What changed
The existing September 2007 guidelines were reviewed based on bank representations. Key changes include: allowing investment in 'A' or equivalent rated Commercial Papers, debentures, bonds, and units of Debt/Money Market Mutual Funds; banning perpetual debt instruments and equity-oriented mutual funds; capping unlisted securities at 10% of total Non-SLR investments; requiring all fresh Non-SLR investments to be classified as HFT or AFS and marked to market; and mandating that secondary market transactions be done only with commercial banks or primary dealers.
What it means for you
UCBs now have a clearer, more restrictive framework for Non-SLR investments. The ban on perpetual debt and equity mutual funds reduces risk, but the 10% unlisted securities sub-limit and mandatory HFT/AFS classification increase compliance and market risk. Banks must review their investment policies, strengthen risk management, and ensure half-yearly board reviews of rating migrations and portfolio quality. The disclosure requirements will improve transparency in balance sheets.
What you must do
- Review and update your bank's investment policy to align with the new eligible instruments and restrictions.

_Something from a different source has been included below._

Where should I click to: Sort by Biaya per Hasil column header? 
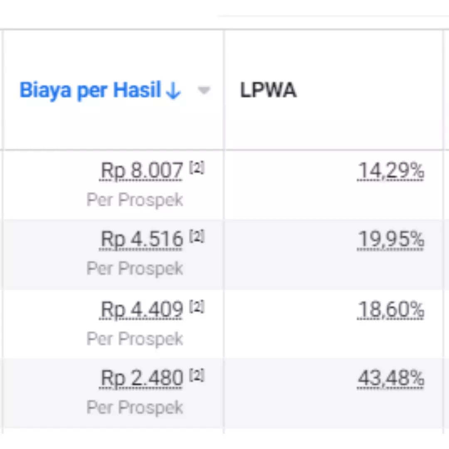90,90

- Ensure all fresh Non-SLR investments are classified as Held for Trading or Available for Sale and marked to market.
- Cap unlisted securities at 10% of total Non-SLR investments; if exceeded, stop further purchases.
- Disinvest existing holdings in equity-oriented mutual funds (including UTI) and shares of AIFIs, treating them as Non-SLR until sold.

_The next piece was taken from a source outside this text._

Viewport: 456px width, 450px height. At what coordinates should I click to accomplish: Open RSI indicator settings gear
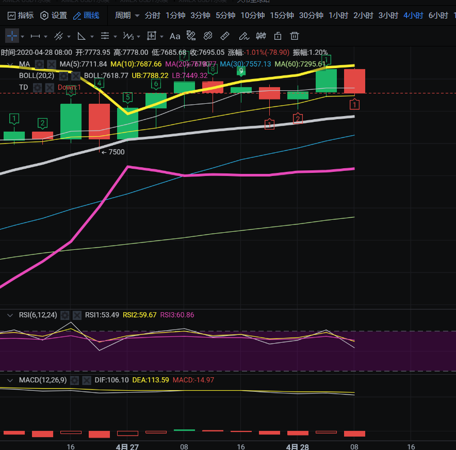point(64,315)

- Conduct half-yearly board reviews of Non-SLR investment activity, compliance, rating migrations, and non-performing investments.
Who it affects
All Primary (Urban) Co-operative Banks, Treasury and investment departments of UCBs, Board of Directors of UCBs, Compliance and risk management teams
What is the prudential limit for Non-SLR investments?

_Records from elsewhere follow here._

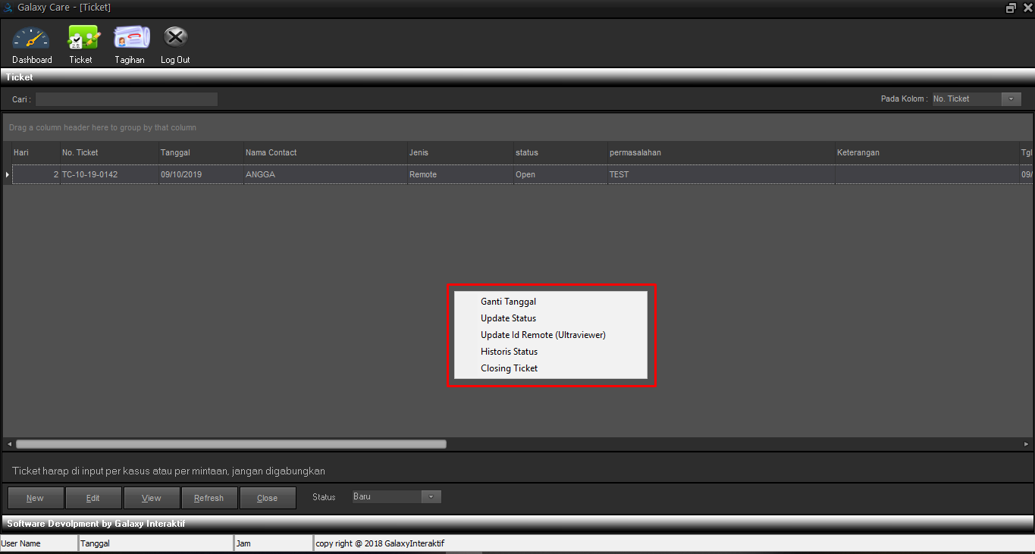Choose Update Status in context menu
Screen dimensions: 1035x554
(x=508, y=318)
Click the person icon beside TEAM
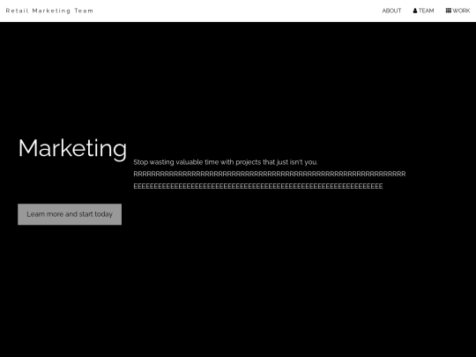The height and width of the screenshot is (357, 476). tap(415, 11)
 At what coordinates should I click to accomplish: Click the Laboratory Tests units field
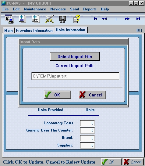pyautogui.click(x=87, y=123)

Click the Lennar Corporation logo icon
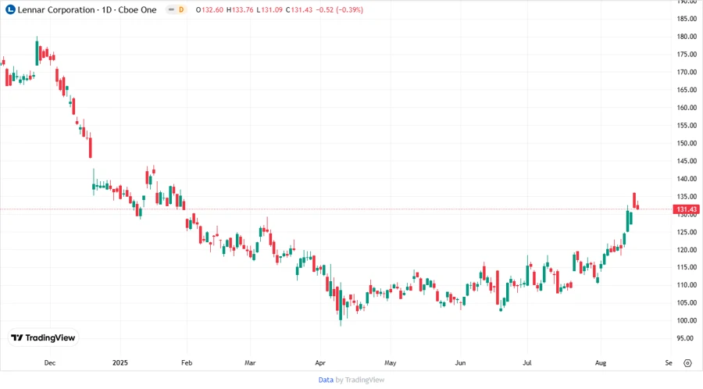pos(9,9)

Non-SLR investments are capped at 10% of the bank's total deposits as on March 31 of the previous year. This limit remains unchanged from earlier guidelines.
Can we invest in perpetual debt instruments or equity mutual funds?
No. Investment in perpetual debt instruments is not permitted. Also, investment in units of mutual funds other than Debt Mutual Funds and Money Market Mutual Funds is banned; existing holdings must be disinvested.
What are the counterparty restrictions for secondary market transactions?
All acquisition or sale of Non-SLR investments in the secondary market must be undertaken only with commercial banks or primary dealers as counterparties.